Vit. “D” e trapianto di cuore
Il trapianto cardiaco è oramai una terapia ampiamente diffusa per il trattamento della fase terminale dell’insufficienza cardiaca congestizia. La maggior parte dei candidati comprende quelli refrattari alla terapia medica convenzionale ed esclusi da altre scelte chirurgiche per le loro cattive condizioni. Circa il 45% dei pazienti, nelle fasce sempre più giovani della popolazione, presentano una cardiomiopatia ischemica in progressivo aumento a causa della maggiore prevalenza della malattia coronarica. Peraltro, il 54% ha anche una qualche forma di cardiomiopatia dilatativa, spesso di origine non chiara, mentre il rimanente 1% rientra nella categoria di altre malattie, come quelle congenite, non suscettibili di correzione chirurgica. Dal momento che Christian Barnard eseguì il primo trapianto di cuore con relativo successo in un essere umano nel 1967 in Sud Africa, dopo i tentativi del 1905 su animali quando Alexis Carrel trapiantò il cuore di un cucciolo nel collo di un cane, si sono succedute tecniche migliorative con gli opportuni interventi d’immunosoppressione. Nel 1983 l'uso clinico della ciclosporina e di seguito di altri farmaci, ha, in effetti, rivoluzionato il campo del trapianto cardiaco, permettendo di ottenere tassi di sopravvivenza sempre maggiori e producendo, così, un aumento esplosivo del numero dei centri dedicati a tale particolare cura.
Per quanto riguarda la vitamina “D”, nei candidatial trapianto d'organo con insufficienza cardiaca congestizia sono stati documentati suoi bassi livelli, come nello stadio terminale della malattia polmonare, dell’insufficienza epatica e della malattia renale cronica. A tale proposito si sono avanzate diverse ipotesi, quali la limitata esposizione alla luce solare e la bassa assunzione alimentare della vitamina, ma anche la disfunzione epatica, consequenziale alla congestione derivante dallo scompenso cardiaco e da altre epatopatie concomitanti in cui la 25-idrossilazione della sostanza potrebbe essere compromessa.
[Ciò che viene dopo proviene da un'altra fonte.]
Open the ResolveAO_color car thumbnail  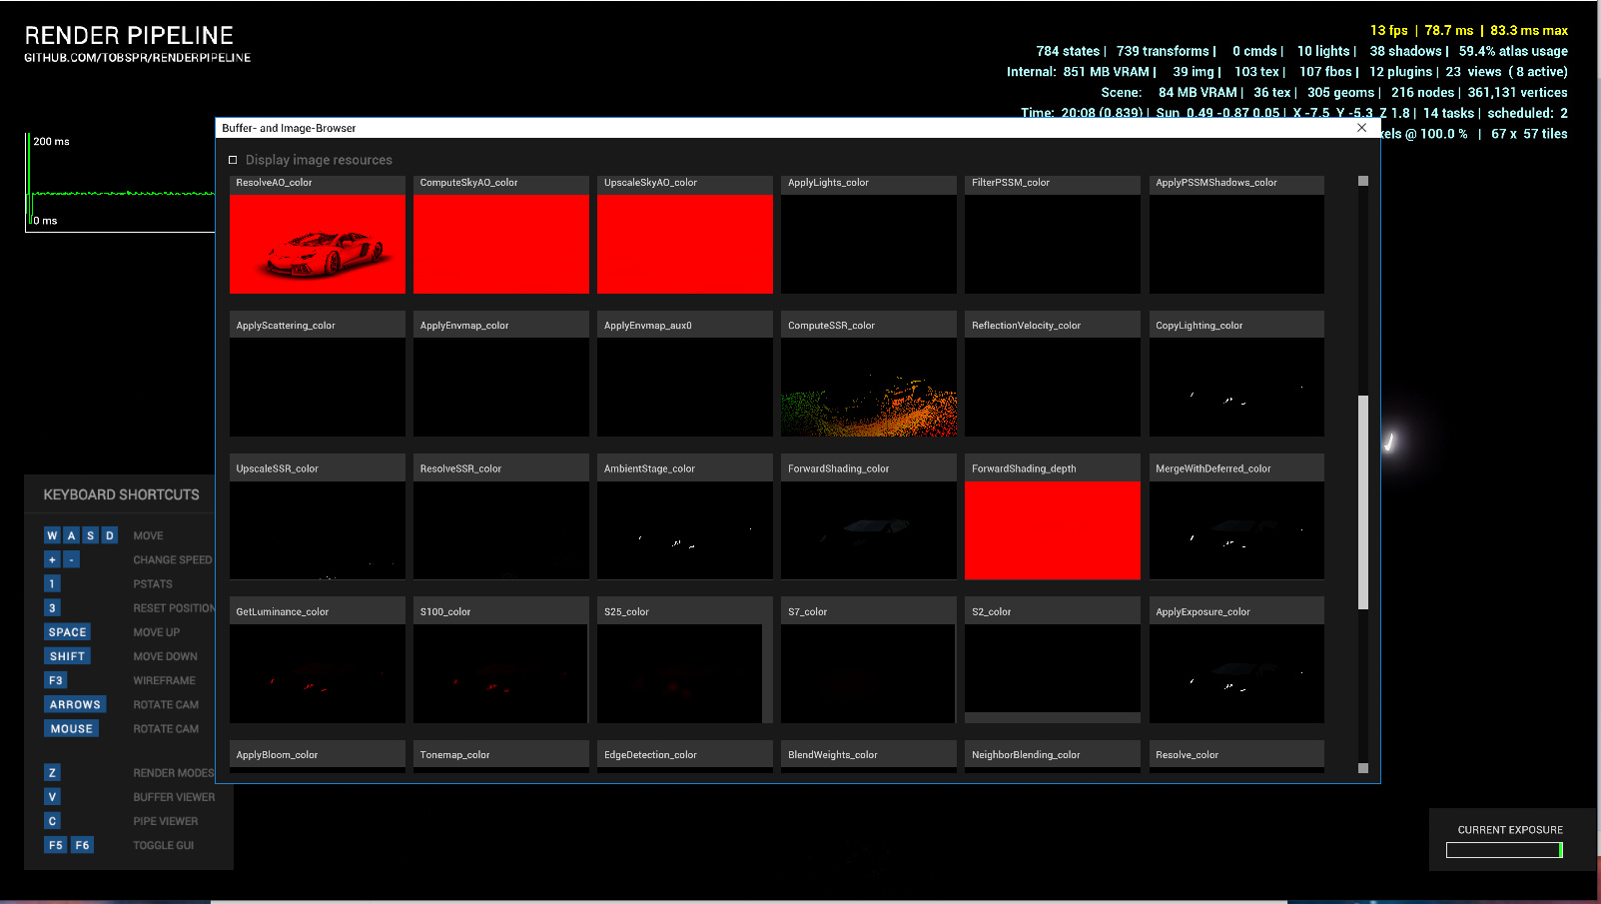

Emily M. Stein della Columbia University, New York e collaboratori hanno voluto compiere uno studio trasversale su sessantanove pazienti, quarantasei trapiantati di cuore e ventitré di fegato, di età media di cinquantatrè anni, con lo scopo di valutare e confrontare direttamente la prevalenza d’insufficienza della vitamina “D” <75 nmol / L. Al momento del trapianto cardiaco o epatico, la 25OHD media era ben sotto il limite inferiore dell'intervallo di normalità (43,2 ± 21,2 nmol / L).
Il 91% dei pazienti aveva livelli sotto i 75 nmol / l, soglia comunemente usata per indicare la sufficienza, e il 71% inferiori ai 50 nmol / L. La grave carenza (25OHD <25 nmol / l) era riscontrata nel 16%.
In conclusione, una grave carenza di vitamina “D” è molto probabile nei pazienti con trapianto di cuore e di fegato. Peraltro, nello stadio terminale della malattia epatica il rischio aumenta notevolmente, probabilmente a causa dei fattori correlati, come il malassorbimento e il peggioramento dell’insufficiente 25-idrossilazione della vitamina. Pertanto risulta importante per i medici mantenere un elevato grado di vigilanza per questa condizione con supplementi della vitamina per fornire benefici sia scheletrici sia extra (Clin Transplant. 2009 Nov-Dec; 23(6): 861–865).